Good stimulus package – what would it look like? Renewable energy, smart power grids etc; full utilisation of human capital, universal quality education; rebuilding social capital, more leisure; restoration of natural capital assets.
Conclusion: Break addiction to growth at all costs. Difficult but necessary. Focus on quality of life, recognise contribution of natural and social capital. New vision, measures, institutions, new technologies. New journal: Solutions.
More related links at www.uvm.edu/giee/publications
Q: What is the difference between state & common property?
A: Spectrum of things.
Q: Has any government used e.g GPI for budget process?
A: Not yet
Q: Market signals, eco taxes. Any ideas on how to address the regressive nature of eco-taxes?

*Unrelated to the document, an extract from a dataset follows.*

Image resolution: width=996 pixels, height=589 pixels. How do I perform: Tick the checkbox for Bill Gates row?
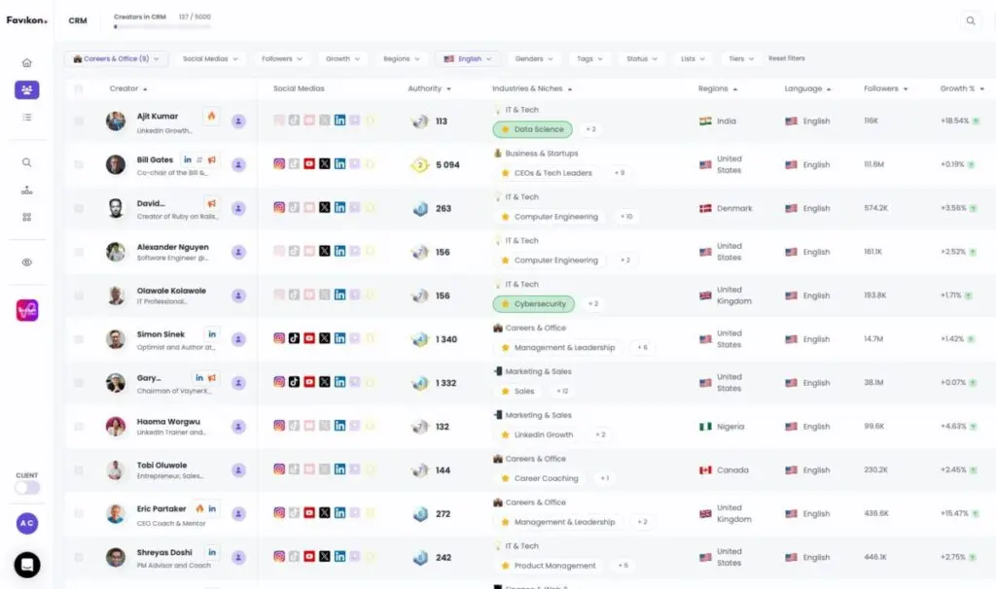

A: Trusts can be applied at other scales, not just global. Cap & dividend scheme is on the table in the US at the moment. Next round of Kyoto may do it. In Vermont, bill introduced: Vermont Common Asset Trust.
My (unasked) Qs
If the cost benefit ratio is 100:1, why is it a difficult sell?

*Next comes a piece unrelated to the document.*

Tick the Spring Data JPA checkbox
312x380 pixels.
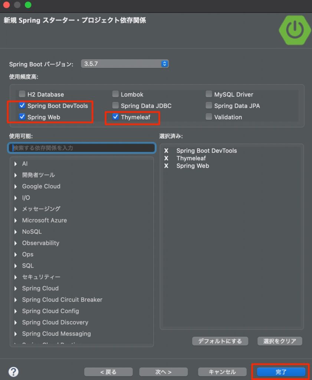(x=209, y=106)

Who gets paid for eco services in Costa Rica?
In these schemes the GDP is going down down down – how to soften that difficult and famous number?
Vicki Forgie:
NZ Centre of Ecological Economics. Ambition: to be at the cutting edge of international efforts to promote integrative sustainability. Joint venture between Massey & LandCare. Market Economics Ltd. Projects: Sustainable Pathways. 86% of NZers live in urban environment. Auckland Regional Council use it. GPI for NZ. Ecological Footprint Plus. Triple Bottom Line reports for food and fibre sectors. Working with iwi. Creating Futures – linking environmental and economic impact. Carbon Embodied in Trade (MAF). Bio-energy Options for NZ (Scion). Scholarships for Maori students. Need for ecological economists – shortage in this area. Future vision: build resilience into the NZ economy.
NZ GPI: gone up slowly while GDP gone up better. 1970s: shops shut on weekend, family time. 1980s restructuring. Economic growth but GPI drop. GPI has increased again but gap between the two measures is growing. Real cost of GDP increasing. Hurdles for GPI: Poor metrics for environmental costs. GDP has advantage of accountants. GPI lets you know when ‘growth’ becomes ‘uneconomic’.
Marianne Van den Belt:
New to NZ. All models are wrong, some are useful. Modeling as a group process: build consensus. Status quo -> Mediated discussion | expert modelling -> mediated modelling. Adaptive management: spiral of planning, assessing, envisioning, monitoring, implementing. Assessing: mediated models, research models, management models. Book: Mediated Modeling
My (unasked) Q:
How does democracy, or elections, fit into adaptive management?
Ida Kubiszewski:
Next steps. Solutions journal. Provide whole-system solutions. Peer reviewed but plain English. Vision of what the world can look like. Big names: Ray Anderson, Wes Jackson. Global University MetaCourse Alliance. Masters programme in Eco Economics, but also single papers for individuals. Encyclopedia of earth. www.eoearth.org. Peer-reviewed Wikipedia. Capitalism 3.0 is up there. Intro to eco economics there.
Q: How can we get climate change modellers and resource limit modellers in the same room?
A: We’re working on it at AIMs.
Q: Does this all work for ever-rising population?
A: Population control is an important part of the issue. Julian Simon? ‘we can keep growing for the next 7 billion years’. There are non-draconian ways to limit population: education of women. Current projections level off at ~9billion.
Q: What is an ecological economist? Do you ever talk to the other kind?
A: There’s a society of eco economics. NZ-Aussie society has 80 members. Transdisciplinary field. We’re looking at the real economy – everything, the whole planet.
Q: What are the prerequisites for the Eco Economics Masters?
A: Would be tailored to your previous quals. Broad range of backgrounds is great. We’ll try and fill in the gaps.